Editore: Bollati Boringhieri
Pagine: 153
Prezzo: € 13,00
Dopo “Venivamo tutte per mare”, Bollati Boringhieri torna a giocare la carta Julie Otsuka rivolgendosi al suo romanzo d'esordio, ancora inedito in Italia, “Quando l'imperatore era un dio”. Chi è rimasto soddisfatto dal precedente romanzo farebbe bene a dare un'occhiata anche a questo, per scoprire le radici di “Venivamo tutte per mare” e approfondire quella parte di storia che l'altro romanzo non aveva approfondito. E soprattutto, per ritrovare una scrittrice che, nonostante le poche opere all'attivo, si dimostra molto matura dal punto di vista stilistico e di introspezione psicologica, e che meriterebbe un pubblico ben più vasto.
“Quando l'imperatore era un dio”, nonostante il suo argomento di nicchia, racconta una storia capitata per davvero a molte famiglie di emigrati giapponesi in America all'alba della Seconda Guerra Mondiale. Una vicenda talmente comune che l'autrice non ci dice nemmeno i nomi dei suoi protagonisti. All'inizio è l'arresto inspiegabile ed inspiegato del capofamiglia, quello che proverbialmente “porta a casa la pagnotta”; infine, dopo un periodo in cui ci è arrabattati per vivere con quel poco che si ha a disposizione, alla madre e ai due bambini (un maschio ed una femmina, quest'ultima maggiore) viene dato l'ordine di andare in un punto di raccolta stabilito dal governo. Da lì, insieme a centinaia di altre famiglie nipponiche, un lunghissimo viaggio, fatto di stenti e nostalgia, verso lo Utah, dove li attende un campo di ricollocazione. Soltanto la fine del conflitto porrà fine a questa situazione... o forse le cicatrici continueranno a fare male anche se, tecnicamente, si è ritornati a casa?
L'editore definisce “Quando l'imperatore...” il seguito ideale di “Venivamo per mare”. Mi chiederete: è vero? La risposta è... Ni. E' vero che le storie delle spose del secondo si interrompono proprio dove l'altra comincia, ossia con la partenza verso un non meglio precisato campo, ma le somiglianze finiscono qui. Tanto per cominciare, l'ordine di pubblicazione dei romanzi è stato invertito in Italia, e perciò, se vogliamo attenerci al ragionamento di Bollati Boringhieri, abbiamo letto prima il seguito e poi il prologo. Diventa evidente, a questo punto, che il paragone comincia ad essere un po' tirato per i capelli.

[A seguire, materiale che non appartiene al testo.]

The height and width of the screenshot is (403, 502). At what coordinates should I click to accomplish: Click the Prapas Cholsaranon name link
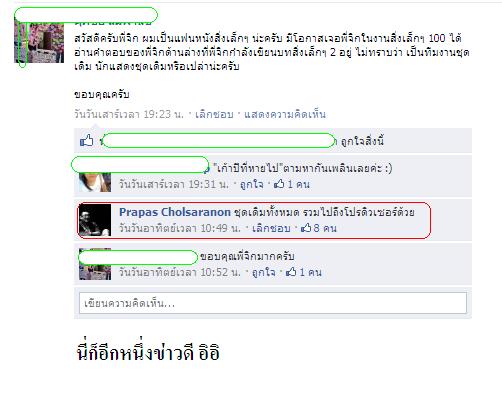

Anche a livello di struttura, poi, i due romanzi non potrebbero essere più differenti. La particolarità di “Venivamo tutti per mare” è la struttura a monologo, che lo rende sfuggente a una qualsivoglia catalogazione; l'altro, invece, ha una struttura se vogliamo più ordinaria, la cui unica caratteristica inusuale è quella di non dare dei nomi ai suoi personaggi. Sarebbe stato forse strano, infatti, per un romanzo di debutto partire subito da uno stile così sperimentale, no? Meglio scaldare i motori con qualcosa di più “comune” riservandosi i piani più ambiziosi con l'esperienza.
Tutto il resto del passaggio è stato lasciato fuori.